Les larges sourires sur de nombreux visages des habitants locaux m’ont rappelé s’il le fallait qu’il suffit de peu pour être heureux. L’un n’empêche pas l’autre : on peut être tout à la fois heureux, vivre chichement et dépendre de ses voisins pour tout, y compris de l’essentiel.

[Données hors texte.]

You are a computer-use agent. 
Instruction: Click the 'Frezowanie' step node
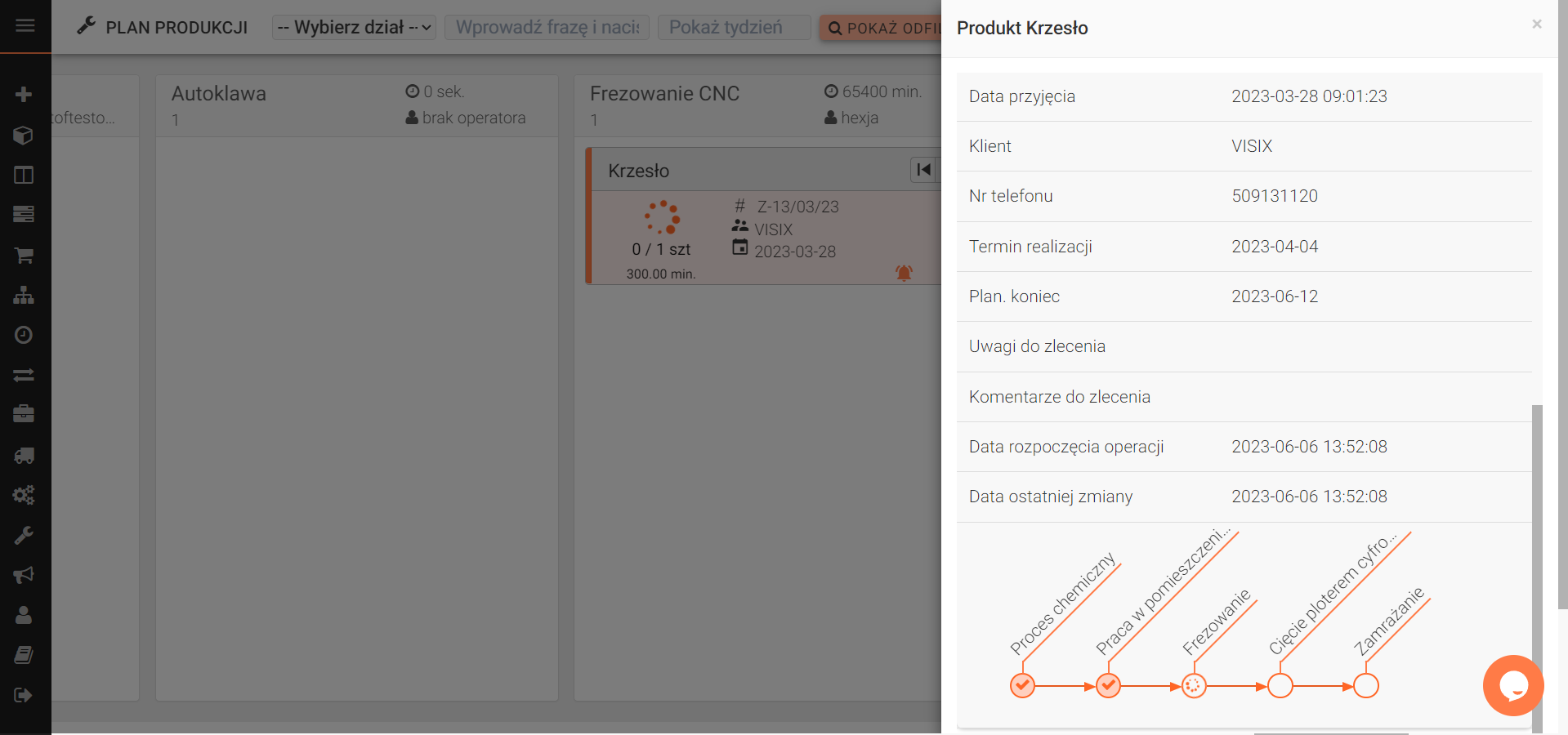pos(1194,686)
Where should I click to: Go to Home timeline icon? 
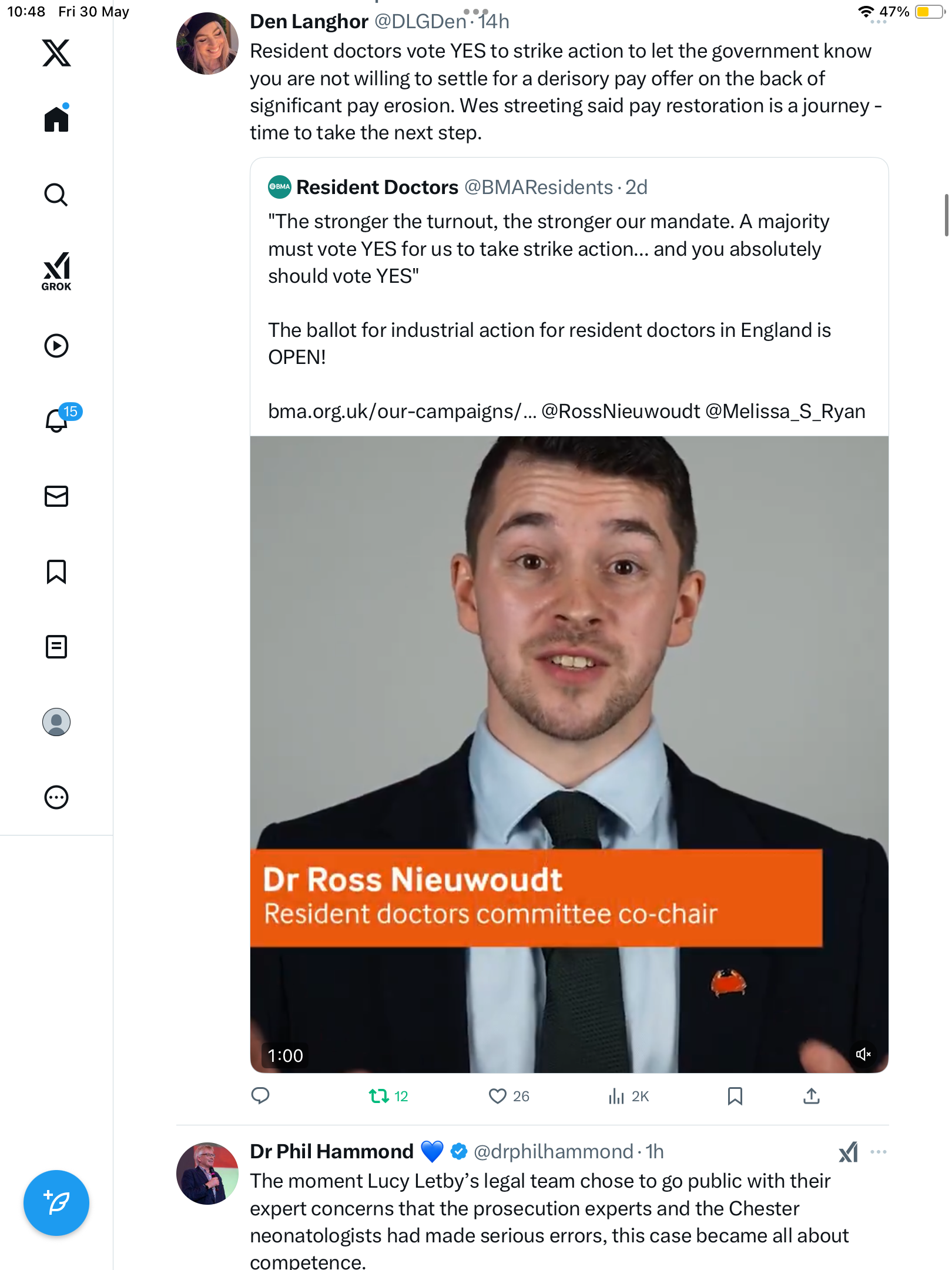[56, 118]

Rodrigues ou Maurice ne seront jamais la France. Leurs problèmes ne seront jamais tout à fait les nôtres même si un nombre croissant d’entreprises hexagonales sont servies par les sociétés d’off-shoring de plus en plus nombreuses à Port Louis ou Quatre Bornes. C’est aussi pour cela que je me suis rendu là-bas, à l’autre bout du monde mais pourtant à 3 heures seulement de décalage horaire. Les Accenture et consorts ont fait de Maurice l’un de leurs leviers de création d’une valeur fabriquée sur le 20ème parallèle Sud et revendue un peu plus cher sur le 48ème parallèle Nord. Leurs clients et prospects que nous en avons en commun en sont ravis.

Là où Rodrigues se demande comment enrichir l’île d’un tourisme respectueux de son environnement, là où Maurice commence à se demander quelle serait la densité de population que l’île pourrait durablement soutenir, notre vieux pays se pose lui aussi de nombreuses questions mais prend son temps pour y répondre. La réforme des retraites n’était au fond qu’une ligne sur une longue liste de changements qui attendent depuis bien longtemps. Certains d’entre nous auraient préféré « un droit à la paresse » et iront s’en plaindre auprès du Conseil Constitutionnel. C’est leur plein droit. Ils sont finalement eux aussi, à leur manière et toutes proportions gardées, tentés par une vie insulaire. Une vie hors du monde. Une vie qui comme tout îlot touche vite ses limites.

La paresse des uns est financée par le travail des autres. Dans un pays comme le nôtre qui s’appauvrit inexorablement – Etienne Wasmer le rappelait dans un article des Echos ces dernières semaines – elle conduit à accélérer les souffrances sociales et économiques dont les violences urbaines du moment sont l’un des révélateurs.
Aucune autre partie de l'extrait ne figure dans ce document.